• PROVIDED TEXT
Australian health minister Tanya Plibersek adds fuel to Lynton Crosby row over cigarette packaging
Oliver Duggan has a BA in Politics and Parliamentary Studies from the University of Leeds and an MA in Newspaper Journalism from City University London. He works as a freelance reporter and editorial assistant for The Independent and i with a focus on Home Affairs and politics.
Monday 15 July 2013
Australia’s Health Minister has accused the UK Government of dropping plans to introduce blank cigarette packaging due to pressure from tobacco companies and one of their former lobbyists now working for the Conservatives.
Tanya Plibersek picked out Lynton Crosby – an Australian election adviser who has links to Philip Morris, one of the Big Four tobacco firms – as one of the main factors in the UK’s decision not to emulate her country in restricting cigarette packaging to single-coloured boxes emblazoned with graphic images of smoking-related diseases. “I think this does show the continued effort of big tobacco to prevent plain packaging,” Ms Plibersek said. “It’s very clear Lynton Crosby has been a key adviser in this move to dump plain packaging in the UK.”
Her intervention echoes those of the former UK Health minister Paul Burstow – who has said the Prime Minister should sack Mr Crosby – and Steven Williams, the Liberal Democrat chair of the all-party group on smoking and health, who said the link presented a “massive conflict of interest”.

• PROBLEM TO SOLVE
Please continue the cigarette packaging article above, starting right after its last paragraph.

• SOURCE DATA

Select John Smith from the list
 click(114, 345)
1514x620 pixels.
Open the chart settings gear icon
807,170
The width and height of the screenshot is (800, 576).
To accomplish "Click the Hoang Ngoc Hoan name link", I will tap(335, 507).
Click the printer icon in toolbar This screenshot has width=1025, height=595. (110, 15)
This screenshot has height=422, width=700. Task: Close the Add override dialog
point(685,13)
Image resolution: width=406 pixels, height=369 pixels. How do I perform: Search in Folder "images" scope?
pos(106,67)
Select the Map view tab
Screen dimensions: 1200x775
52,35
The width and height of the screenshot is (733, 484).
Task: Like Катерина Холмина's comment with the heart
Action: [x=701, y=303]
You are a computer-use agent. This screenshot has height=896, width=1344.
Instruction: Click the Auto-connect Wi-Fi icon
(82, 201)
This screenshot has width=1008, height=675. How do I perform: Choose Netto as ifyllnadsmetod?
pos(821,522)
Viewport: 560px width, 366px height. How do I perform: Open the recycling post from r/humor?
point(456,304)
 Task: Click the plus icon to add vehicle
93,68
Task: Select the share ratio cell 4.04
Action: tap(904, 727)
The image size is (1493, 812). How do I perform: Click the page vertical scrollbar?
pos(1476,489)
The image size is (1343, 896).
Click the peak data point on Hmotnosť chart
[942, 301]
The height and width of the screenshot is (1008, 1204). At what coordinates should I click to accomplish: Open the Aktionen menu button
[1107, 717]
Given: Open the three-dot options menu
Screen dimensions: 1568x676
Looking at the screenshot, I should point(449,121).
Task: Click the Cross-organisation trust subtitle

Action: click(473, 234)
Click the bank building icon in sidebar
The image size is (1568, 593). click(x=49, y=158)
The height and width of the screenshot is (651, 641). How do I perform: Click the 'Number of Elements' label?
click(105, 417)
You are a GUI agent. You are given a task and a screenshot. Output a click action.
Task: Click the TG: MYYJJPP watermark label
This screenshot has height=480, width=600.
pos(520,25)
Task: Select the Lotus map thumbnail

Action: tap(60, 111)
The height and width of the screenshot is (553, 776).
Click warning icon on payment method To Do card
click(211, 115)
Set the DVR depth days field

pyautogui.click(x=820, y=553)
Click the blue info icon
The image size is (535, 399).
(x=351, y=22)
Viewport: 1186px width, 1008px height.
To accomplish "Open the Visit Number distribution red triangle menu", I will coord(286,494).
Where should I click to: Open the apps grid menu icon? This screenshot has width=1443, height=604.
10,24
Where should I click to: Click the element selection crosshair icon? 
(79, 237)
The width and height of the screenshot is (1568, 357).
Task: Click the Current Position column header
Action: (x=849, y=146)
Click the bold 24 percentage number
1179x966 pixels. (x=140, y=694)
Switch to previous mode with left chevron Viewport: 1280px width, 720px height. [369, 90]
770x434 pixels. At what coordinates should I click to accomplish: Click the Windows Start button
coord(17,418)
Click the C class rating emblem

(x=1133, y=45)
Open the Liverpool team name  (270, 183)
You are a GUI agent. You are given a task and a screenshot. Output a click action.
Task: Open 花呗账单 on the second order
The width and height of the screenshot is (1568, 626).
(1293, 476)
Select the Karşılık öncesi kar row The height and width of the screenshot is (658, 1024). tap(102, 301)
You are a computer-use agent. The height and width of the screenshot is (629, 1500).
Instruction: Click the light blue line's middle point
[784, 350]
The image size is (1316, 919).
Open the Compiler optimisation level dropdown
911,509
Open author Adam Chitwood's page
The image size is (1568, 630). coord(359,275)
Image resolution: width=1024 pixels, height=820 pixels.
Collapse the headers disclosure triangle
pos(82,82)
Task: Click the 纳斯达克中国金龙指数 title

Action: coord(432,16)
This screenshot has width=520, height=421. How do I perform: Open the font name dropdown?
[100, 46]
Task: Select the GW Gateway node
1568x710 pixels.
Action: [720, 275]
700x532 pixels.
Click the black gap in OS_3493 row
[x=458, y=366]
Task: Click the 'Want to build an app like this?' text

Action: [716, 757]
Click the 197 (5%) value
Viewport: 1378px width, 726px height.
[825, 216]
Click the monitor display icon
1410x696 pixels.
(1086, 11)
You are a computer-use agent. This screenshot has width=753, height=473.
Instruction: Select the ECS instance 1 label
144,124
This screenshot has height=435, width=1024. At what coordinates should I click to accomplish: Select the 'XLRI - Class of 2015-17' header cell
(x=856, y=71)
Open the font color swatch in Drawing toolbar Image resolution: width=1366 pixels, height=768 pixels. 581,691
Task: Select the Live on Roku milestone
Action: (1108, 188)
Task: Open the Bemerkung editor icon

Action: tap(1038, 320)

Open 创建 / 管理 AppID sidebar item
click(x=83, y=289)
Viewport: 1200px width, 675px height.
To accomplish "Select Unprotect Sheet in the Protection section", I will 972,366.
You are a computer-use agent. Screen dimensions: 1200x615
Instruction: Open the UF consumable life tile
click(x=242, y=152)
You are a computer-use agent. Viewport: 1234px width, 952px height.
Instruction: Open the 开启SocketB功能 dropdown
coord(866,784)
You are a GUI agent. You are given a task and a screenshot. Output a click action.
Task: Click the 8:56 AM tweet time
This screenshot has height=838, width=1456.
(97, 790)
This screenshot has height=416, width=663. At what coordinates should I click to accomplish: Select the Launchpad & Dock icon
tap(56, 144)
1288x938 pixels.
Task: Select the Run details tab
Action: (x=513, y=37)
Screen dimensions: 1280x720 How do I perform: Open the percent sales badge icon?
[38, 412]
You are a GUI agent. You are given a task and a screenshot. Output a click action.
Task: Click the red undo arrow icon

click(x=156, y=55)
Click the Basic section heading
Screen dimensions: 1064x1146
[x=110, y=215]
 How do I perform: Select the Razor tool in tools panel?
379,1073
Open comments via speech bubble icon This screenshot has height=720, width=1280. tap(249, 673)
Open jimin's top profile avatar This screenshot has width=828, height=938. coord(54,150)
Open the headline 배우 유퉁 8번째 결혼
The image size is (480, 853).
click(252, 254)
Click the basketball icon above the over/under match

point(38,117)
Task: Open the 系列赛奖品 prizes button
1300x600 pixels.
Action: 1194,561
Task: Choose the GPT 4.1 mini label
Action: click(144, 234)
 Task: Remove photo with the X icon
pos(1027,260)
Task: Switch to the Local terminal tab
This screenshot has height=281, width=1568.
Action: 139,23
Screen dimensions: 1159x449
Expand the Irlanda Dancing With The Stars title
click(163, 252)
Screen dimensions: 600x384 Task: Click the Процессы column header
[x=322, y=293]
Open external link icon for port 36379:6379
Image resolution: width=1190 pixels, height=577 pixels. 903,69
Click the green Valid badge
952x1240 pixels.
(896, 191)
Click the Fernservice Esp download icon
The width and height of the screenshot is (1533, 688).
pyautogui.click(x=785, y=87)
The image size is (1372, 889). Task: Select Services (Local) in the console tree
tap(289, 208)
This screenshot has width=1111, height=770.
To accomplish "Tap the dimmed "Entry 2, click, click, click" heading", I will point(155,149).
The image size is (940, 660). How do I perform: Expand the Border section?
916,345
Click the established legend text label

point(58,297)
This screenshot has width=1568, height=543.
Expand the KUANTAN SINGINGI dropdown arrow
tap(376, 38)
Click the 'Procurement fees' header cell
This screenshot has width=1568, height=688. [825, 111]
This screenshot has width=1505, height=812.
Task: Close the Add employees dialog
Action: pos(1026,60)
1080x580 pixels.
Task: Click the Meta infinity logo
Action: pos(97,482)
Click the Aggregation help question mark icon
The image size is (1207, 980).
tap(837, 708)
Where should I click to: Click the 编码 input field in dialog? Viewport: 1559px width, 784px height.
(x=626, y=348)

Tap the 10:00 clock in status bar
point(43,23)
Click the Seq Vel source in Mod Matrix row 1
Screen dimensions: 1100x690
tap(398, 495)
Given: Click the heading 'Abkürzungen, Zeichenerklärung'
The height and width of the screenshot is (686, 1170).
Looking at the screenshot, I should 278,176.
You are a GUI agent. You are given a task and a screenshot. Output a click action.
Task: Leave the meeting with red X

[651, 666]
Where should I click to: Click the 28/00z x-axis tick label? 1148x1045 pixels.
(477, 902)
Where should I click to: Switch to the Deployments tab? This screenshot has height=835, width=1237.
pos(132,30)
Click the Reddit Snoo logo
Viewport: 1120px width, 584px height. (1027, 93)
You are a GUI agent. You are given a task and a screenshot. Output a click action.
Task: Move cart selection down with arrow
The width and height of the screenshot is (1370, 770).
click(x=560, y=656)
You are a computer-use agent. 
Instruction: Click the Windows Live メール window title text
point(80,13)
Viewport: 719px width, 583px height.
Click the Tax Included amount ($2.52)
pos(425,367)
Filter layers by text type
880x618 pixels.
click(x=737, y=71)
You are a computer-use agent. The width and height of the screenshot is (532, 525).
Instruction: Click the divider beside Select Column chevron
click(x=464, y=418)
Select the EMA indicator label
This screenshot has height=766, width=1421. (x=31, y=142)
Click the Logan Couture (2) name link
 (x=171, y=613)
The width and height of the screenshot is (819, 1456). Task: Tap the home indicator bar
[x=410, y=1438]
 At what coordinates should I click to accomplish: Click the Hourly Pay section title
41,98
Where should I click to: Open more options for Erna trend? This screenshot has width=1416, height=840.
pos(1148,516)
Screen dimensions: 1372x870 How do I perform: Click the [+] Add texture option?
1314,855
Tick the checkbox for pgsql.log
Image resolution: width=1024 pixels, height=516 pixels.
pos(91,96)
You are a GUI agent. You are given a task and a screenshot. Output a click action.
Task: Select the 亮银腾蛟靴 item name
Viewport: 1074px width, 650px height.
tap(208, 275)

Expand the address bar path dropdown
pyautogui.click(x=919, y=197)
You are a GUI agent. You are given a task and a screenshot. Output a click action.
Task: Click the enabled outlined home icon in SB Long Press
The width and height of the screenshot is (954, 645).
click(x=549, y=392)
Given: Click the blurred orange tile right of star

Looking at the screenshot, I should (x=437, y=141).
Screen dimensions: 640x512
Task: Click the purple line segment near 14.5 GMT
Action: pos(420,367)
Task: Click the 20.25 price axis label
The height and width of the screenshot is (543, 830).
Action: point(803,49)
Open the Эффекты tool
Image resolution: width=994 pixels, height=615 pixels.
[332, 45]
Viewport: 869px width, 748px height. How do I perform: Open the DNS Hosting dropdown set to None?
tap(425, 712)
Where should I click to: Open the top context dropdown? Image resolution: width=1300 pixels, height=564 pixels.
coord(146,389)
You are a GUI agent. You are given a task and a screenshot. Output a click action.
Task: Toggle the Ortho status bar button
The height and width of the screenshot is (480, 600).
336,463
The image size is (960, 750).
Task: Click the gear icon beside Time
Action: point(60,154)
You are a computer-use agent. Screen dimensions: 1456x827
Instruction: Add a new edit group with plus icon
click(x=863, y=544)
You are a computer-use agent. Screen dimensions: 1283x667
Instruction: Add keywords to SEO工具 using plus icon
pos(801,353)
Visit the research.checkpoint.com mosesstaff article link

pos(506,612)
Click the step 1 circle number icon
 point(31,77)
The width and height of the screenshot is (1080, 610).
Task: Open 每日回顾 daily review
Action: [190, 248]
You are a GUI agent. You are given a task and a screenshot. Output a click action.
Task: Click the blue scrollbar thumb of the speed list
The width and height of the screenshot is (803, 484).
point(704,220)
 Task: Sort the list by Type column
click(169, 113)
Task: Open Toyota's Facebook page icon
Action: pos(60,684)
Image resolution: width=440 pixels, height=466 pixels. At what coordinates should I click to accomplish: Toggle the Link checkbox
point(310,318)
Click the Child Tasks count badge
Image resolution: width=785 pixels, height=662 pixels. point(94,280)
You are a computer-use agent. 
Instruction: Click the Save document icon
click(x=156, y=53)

• EXERCISE RESULT
Mr Crosby’s lobbying firm, Crosby Textor, has been employed by Philip Morris since November to offer “advice on a range of matters”. The company also represents Australian groups who campaign aggressively for fracking, prompting further criticism from environmental activists.
Labour has claimed that after being appointed last year the adviser chaired a meeting at which tobacco industry executives discussed how to block plans to force cigarettes to be sold in plain packets.
The Tory chairman Grant Shapps has dismissed the allegations of misconduct. “Lynton Crosby advises the Conservative Party on political strategy; he doesn’t advise on policy,” he said. “This is looking like a smear campaign.”
A No 10 spokesman has also said that Mr Crosby had no involvement in the decision, adding that Mr Cameron had never been lobbied by the Australian on cigarette packaging.